Daily ESG Briefing: APG completes coal and tar sands exit

The latest developments in sustainable finance

€613bn Dutch asset manager APG has announced that it has completed its divestment of coal and tar sands companies, selling a €400m of investments in 14 firms since the start of the year. APG's largest client, the government pension fund ABP said at the end of October that it would ditch all of its fossil fuel holdings, while construction industry fund bpfBOUW and housing corporation fund SPW also recently introduced exclusions policies. APG has a 30% revenue threshold for coal mining and a 20% threshold for tar sands. 

The first set of climate rules under the EU Taxonomy  have cleared their last legislative hurdle after being adopted by the Council, and will enter into force from 1 January 2022. As RI reported earlier this week, member states opposing the rules did not secure a blocking majority for the Delegated Act on sustainable activities for climate change adaptation and mitigation. No formal Council vote took place, but member states’ scrutiny period of the act expired yesterday, meaning the rules – which were adopted by the Commission in April and cleared Parliament in October – will automatically be adopted. The list of climate-aligned activities covers sectors including forestry, manufacturing, energy, transport and construction, while the Commission has left out some controversial sectors such as nuclear and gas to cover these in a separate act expected to be published later this month.  

Norges Bank Investment Management (NBIM), the manager of Norway’s sovereign wealth fund, has announced plans to do more to tackle corruption. In an article in local financial daily Dagens Naeringsliv, NBIM’s chief governance and compliance officer Carine Smith Ihenacho said about a third of the companies it evaluated in 2020 lacked reporting on anti-corruption and are now calling on cooperation and transparency. The fund has joined an initiative led by Transparency International UK aiming to identify how companies can develop a culture where it is encouraged and expected to report on corruption.  

An Independent Investment Management Initiative (IIMI) survey has  found 88% of its members believe that greenwashing is a problem in the fund management industry. Almost two thirds are positive towards the UK FCA’s guiding principles on ESG and sustainable funds as a step to help combat greenwashing. A majority were positive to the FCA’s proposals on Task Force on Climate-Related Financial Disclosures (TCFD), but 46% said they risked creating further complexity.   

More than three quarters of CFOs and financial controllers back consistent standards for ESG reporting and 74% think they should be mandatory, according to an EY assurance survey. Some 74% of the more than 1,000 respondents said that they believed the drive towards improved non-financial reporting is picking up,  quoting Covid-19 as a key factor.
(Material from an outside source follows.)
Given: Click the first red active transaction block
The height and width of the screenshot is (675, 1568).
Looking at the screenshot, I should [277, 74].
The challenges respondents said they face in providing useful ESG reporting include a disconnect between ESG and mainstream financial reporting as well as a lack of focus on material issues and information on long-term value.   
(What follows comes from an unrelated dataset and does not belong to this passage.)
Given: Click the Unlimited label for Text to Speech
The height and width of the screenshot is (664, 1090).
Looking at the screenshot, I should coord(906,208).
Only 3% of 4,000 companies assessed by Moody’s ESG Solutions have set emissions targets aligned with Net Zero by 2050. Moody’s said the company targets were difficult to quantify, compare and assess due to a lack of disclosure of current emissions and idiosyncratic intensity targets, but the average implied temperature rise across the companies assessed was 2.9°C. The electric and gas utilities sector had one of the best average alignment levels at 2.1°C. The oil and gas sector was the worst performer with an average increase of 3°C and just 6% of universe companies in the sector have set targets covering Scope 3 emissions.   
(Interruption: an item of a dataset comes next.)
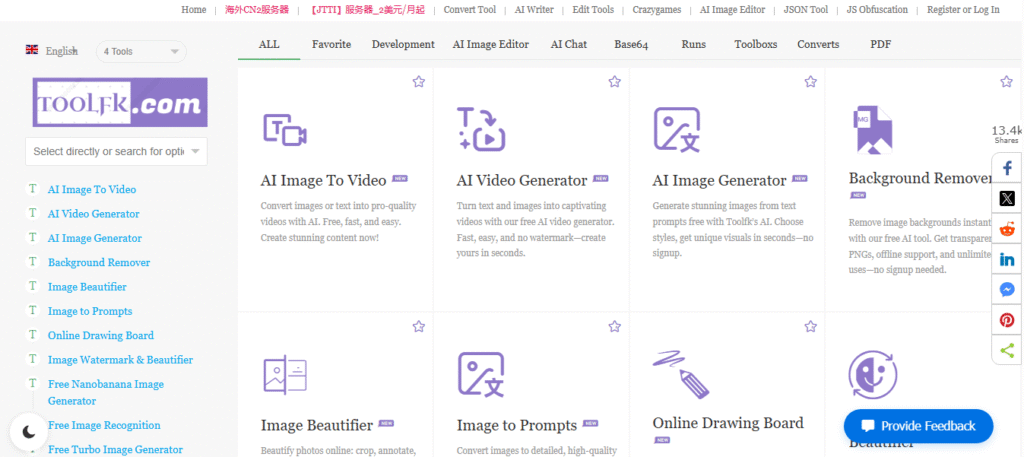Open the 4 Tools dropdown
This screenshot has width=1024, height=457.
(x=141, y=51)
African countries have joined Scandinavian countries in the latest Top 20 ESG index published annually by abrdn’s Research Institute’s (ARI). Liberia, Malawi, Niger and the Democratic Republic of Congo are the African top-scoring countries. The UK has ranked 10th, the same position it held 10 years ago, attributed to political and governance indicators worsening. The US was ranked 25th, a drop of four places since 2012, with the researchers saying the previous Trump administration has contributed to a decline in political and governance scores with soaring levels of income inequality. China scored well on social indicators like gender equality and life expectancy, but poorly on political and governance indicators and CO2 emissions. Carbon emission intensity was the most improved indicator for many of the top-performing economies.